Records from a collection:

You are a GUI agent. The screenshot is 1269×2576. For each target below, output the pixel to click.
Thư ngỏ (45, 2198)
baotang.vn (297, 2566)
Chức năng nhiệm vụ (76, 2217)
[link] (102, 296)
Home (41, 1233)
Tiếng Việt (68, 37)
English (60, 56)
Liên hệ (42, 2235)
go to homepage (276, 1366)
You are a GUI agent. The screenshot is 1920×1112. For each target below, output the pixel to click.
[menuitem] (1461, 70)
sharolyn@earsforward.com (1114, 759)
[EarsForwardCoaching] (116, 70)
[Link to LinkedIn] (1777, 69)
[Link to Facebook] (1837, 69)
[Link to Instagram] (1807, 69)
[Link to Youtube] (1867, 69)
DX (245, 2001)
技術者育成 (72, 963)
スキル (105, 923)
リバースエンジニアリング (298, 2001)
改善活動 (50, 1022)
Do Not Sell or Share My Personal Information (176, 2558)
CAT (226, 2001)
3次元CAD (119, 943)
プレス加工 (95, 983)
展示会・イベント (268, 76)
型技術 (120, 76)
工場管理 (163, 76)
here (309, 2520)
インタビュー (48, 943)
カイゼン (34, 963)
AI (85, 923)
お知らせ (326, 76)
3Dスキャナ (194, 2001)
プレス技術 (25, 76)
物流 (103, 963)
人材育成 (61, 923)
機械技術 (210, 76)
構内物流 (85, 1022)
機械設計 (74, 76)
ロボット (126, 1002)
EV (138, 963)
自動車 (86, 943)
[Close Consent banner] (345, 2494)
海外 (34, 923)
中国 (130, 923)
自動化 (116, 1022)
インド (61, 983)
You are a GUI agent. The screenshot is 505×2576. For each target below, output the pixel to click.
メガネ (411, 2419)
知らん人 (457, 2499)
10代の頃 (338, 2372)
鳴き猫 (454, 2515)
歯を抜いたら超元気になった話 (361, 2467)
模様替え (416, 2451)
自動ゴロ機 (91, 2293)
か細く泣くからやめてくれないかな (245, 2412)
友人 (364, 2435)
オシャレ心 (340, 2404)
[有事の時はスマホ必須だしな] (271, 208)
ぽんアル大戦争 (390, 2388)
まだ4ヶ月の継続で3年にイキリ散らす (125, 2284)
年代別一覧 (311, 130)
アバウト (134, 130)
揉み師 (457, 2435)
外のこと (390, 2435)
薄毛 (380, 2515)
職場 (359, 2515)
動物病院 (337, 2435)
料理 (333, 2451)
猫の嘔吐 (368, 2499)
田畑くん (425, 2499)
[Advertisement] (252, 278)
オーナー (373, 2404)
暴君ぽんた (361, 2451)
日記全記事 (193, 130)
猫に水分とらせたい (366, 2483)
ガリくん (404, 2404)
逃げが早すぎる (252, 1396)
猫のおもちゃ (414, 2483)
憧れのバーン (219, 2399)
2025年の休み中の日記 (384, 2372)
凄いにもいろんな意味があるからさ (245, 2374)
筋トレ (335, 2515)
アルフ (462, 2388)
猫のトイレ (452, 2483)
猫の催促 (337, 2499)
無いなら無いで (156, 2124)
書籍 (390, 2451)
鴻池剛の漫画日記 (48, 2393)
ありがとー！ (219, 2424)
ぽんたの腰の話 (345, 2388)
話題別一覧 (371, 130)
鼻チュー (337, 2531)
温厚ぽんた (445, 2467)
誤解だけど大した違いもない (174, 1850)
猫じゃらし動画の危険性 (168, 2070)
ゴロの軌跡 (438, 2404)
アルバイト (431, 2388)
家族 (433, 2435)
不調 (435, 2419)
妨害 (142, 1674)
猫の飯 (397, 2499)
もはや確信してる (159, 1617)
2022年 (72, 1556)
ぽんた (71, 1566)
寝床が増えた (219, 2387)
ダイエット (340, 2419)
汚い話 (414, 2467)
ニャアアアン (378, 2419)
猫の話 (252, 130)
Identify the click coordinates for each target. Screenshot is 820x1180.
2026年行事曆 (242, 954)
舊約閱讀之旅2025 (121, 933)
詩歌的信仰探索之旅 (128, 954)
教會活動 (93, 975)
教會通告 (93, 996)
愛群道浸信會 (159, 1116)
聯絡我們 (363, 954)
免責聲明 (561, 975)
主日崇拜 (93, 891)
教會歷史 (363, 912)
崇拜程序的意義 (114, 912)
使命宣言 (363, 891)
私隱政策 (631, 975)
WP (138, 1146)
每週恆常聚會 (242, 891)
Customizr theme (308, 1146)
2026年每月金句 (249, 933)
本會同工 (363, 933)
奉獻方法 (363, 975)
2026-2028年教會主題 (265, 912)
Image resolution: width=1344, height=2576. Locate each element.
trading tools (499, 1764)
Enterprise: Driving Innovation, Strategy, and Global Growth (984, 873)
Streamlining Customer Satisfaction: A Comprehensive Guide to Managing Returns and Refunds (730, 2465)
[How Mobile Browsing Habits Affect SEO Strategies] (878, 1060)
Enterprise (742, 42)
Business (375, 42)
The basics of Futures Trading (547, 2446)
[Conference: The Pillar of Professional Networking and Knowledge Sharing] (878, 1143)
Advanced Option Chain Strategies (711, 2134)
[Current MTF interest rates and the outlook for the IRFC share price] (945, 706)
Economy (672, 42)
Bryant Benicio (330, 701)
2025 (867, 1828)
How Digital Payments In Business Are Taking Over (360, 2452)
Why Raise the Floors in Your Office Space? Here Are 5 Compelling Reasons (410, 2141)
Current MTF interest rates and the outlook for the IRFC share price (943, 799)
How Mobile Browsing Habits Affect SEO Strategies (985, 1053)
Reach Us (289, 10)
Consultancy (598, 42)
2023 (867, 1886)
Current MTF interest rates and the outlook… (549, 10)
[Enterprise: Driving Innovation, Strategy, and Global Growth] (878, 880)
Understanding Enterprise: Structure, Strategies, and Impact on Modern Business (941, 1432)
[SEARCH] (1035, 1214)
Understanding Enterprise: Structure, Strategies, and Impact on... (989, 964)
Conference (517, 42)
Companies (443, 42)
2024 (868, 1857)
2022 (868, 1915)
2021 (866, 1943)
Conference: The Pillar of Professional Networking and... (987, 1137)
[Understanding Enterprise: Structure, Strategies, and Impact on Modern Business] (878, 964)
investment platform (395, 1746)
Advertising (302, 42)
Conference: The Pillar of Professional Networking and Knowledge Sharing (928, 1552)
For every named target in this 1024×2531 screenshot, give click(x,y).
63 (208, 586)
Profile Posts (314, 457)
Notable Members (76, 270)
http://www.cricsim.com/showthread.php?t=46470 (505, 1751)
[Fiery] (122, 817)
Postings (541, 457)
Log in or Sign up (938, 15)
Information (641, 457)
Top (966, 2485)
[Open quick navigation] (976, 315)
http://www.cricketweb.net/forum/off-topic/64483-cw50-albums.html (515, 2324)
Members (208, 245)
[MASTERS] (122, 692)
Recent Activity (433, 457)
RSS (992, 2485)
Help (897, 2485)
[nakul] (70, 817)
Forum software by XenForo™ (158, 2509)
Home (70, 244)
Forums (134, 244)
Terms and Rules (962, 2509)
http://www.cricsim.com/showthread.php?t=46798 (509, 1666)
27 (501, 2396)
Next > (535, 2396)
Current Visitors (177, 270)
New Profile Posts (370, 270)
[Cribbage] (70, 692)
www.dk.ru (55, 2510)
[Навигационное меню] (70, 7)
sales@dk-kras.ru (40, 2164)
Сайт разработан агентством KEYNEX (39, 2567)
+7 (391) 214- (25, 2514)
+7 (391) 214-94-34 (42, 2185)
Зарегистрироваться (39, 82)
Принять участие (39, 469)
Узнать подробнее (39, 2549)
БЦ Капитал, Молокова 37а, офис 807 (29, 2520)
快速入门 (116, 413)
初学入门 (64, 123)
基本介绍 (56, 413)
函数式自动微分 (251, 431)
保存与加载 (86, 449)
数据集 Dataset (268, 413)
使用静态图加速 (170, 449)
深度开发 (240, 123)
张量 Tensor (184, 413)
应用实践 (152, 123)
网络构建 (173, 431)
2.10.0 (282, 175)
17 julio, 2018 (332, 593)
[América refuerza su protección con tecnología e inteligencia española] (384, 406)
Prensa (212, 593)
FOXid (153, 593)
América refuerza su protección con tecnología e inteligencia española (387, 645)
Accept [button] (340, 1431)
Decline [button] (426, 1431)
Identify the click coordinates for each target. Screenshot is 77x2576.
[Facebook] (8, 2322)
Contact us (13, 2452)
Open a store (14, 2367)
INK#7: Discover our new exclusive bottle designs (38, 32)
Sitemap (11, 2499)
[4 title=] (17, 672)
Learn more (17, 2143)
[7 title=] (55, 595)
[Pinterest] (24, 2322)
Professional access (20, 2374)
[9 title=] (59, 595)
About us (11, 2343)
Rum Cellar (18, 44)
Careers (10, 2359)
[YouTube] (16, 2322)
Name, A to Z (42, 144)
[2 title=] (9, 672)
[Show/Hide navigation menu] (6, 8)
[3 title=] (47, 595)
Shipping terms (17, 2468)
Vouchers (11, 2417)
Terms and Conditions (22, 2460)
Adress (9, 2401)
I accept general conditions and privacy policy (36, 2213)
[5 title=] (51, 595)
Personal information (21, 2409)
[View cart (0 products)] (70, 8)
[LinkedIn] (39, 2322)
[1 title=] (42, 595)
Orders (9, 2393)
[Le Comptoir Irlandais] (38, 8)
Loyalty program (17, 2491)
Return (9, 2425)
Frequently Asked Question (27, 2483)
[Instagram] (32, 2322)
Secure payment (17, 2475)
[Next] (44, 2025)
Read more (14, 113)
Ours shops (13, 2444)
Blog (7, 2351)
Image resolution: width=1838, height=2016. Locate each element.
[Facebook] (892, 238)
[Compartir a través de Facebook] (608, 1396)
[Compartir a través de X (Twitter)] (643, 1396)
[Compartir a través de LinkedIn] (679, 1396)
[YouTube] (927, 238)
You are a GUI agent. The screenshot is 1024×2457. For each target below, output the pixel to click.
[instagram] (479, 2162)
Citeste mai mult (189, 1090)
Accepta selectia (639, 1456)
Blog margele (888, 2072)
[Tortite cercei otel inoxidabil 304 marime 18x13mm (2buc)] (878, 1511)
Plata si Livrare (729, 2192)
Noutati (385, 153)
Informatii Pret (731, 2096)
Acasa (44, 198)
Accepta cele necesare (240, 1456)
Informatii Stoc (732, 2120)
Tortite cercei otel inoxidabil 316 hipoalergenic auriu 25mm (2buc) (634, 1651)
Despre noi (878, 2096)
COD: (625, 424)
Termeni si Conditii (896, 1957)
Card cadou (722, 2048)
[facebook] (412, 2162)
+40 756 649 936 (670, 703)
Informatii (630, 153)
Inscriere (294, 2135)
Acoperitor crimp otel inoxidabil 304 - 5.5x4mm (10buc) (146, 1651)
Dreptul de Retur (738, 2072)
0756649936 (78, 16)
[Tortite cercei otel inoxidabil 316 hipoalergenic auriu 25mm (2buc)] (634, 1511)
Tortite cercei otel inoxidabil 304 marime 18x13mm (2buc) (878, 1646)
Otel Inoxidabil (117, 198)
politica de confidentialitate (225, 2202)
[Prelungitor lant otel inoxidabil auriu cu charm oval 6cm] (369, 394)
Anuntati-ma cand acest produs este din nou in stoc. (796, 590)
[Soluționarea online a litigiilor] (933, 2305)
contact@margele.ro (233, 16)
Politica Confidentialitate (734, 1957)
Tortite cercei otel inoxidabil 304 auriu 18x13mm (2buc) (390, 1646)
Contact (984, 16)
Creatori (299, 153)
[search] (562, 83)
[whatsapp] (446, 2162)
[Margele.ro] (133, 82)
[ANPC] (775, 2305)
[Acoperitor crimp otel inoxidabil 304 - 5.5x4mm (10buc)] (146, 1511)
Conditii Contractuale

Description of the task: Retype exactly the lines from the first line of the records above through the line containing "go to homepage (276, 1366)", both included, and nothing else.

Expected answer:
You are a GUI agent. The screenshot is 1269×2576. For each target below, output the pixel to click.
Thư ngỏ (45, 2198)
baotang.vn (297, 2566)
Chức năng nhiệm vụ (76, 2217)
[link] (102, 296)
Home (41, 1233)
Tiếng Việt (68, 37)
English (60, 56)
Liên hệ (42, 2235)
go to homepage (276, 1366)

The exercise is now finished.